The double-track tunnel is located under Virginia Avenue SE, from 15th and M Streets SE to 2nd St. and Virginia Avenue SE. The eastern portal connects to the Anacostia Railroad Bridge and the CSX Capital Subdivision. At the western end the RF&P Sub runs to the Long Bridge into Virginia.
CSX rebuilt the tunnel to replace its deteriorated structure and increase capacity to allow double stacked containers to pass through. Construction began in 2015, and as of August 2018 the project was complete.
The tunnel was constructed in 1872 by the Baltimore and Potomac Railroad (B&P), later controlled by the Pennsylvania Railroad. It originally served the B&P station on the present-day site of the National Gallery of Art, on the National Mall at 6th & B Street NW (today's Constitution Avenue). The tunnel was built using the cut and cover method. It was constructed of ashlar stone for the sidewalls, and brick and stone for the arches. In 1904 the tunnel was extended to its present length due to a track relocation.
Initially the tunnel served both freight and passenger service until Union Station's opening in 1908, and since that time it has been freight-only. The tunnel's second track was removed in 1936 to accommodate electrification and increasingly large railroad equipment.
In 2008, CSX proposed to modify or replace the tunnel to provide room for a second track and sufficient height to allow use of double-stack freight cars and autoracks. The railroad also planned to address the tunnel's deteriorated structure, in particular its cracked masonry and failing drainage system.
CSX sought government funding in a public-private partnership as part of its National Gateway initiative. In 2011, CSX announced that it would fund the tunnel project itself. In 2012, CSX and government agencies considered four design alternatives for a new tunnel, conducting public outreach meetings, and preparing an environmental impact assessment for each of the alternatives. A final decision on the selected alternative was expected in spring 2013.
CSX released its Draft Environmental Impact Statement (DEIS) in July 2013. During the comment period, many Capitol Hill and Navy Yard residents raised objections to the DEIS. Organizations which submitted comments to CSX criticizing elements of the DEIS include Casey Trees, the Capitol Hill Restoration Society (CHRS), the Sierra Club, and the Committee of 100 on the Federal City. CHRS filed an additional comment concerning review of the Virginia Avenue Tunnel project under Section 106 of the National Historic Preservation Act of 1966, raising concerns about negative project impacts on historic structures (including those of religious and military value), economic impact on Barracks Row Main Street, and the project's "adverse effect on the L'Enfant Plan." Individuals in favor of the tunnel have dismissed the claims as being a classic case of NIMBYism. The United States Environmental Protection Agency also released an official opinion on the DEIS in which they identified in detail "deficiencies and areas of concern, including environmental justice, children's environmental health, cumulative impacts, and community impacts, especially vibration, parks, visual, and utility disruptions." CSX stated in the DEIS that it wishes to keep rail traffic moving during the construction by using the cut and cover method, which would avoid over-stressing their infrastructure while lowering the cost of the project. This would require the on-and-off closure of varying parts of Virginia Avenue for three years, however.
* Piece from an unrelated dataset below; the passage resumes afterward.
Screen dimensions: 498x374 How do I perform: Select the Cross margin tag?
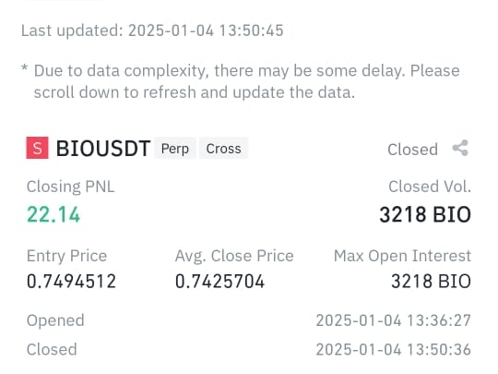tap(223, 148)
After the 2013 Lac-Mégantic disaster and the ensuing national controversy about crude oil being transported by rail, the improvement of the tunnel leading to increased crude shipments through the city became a major concern. When asked about this during a public hearing, CSX said that the improvement of the tunnel would not lead to increased shipments of crude oil.
The D.C. Department of Transportation (DDOT) and Federal Highway Administration (FHWA) announced in 2013 that the Final Environmental Impact Statement (FEIS) would be released for public review in the following few weeks. After release, the statement will be up for a 30-day public review period, during which a public meeting will also be held. The FWHA will then decide if it will approve the project; if approved, the DDOT then would decide if it will grant construction permits to CSX. Public funds would not be allocated to the project, as CSX has said they will fund the estimated US$200 million project in full.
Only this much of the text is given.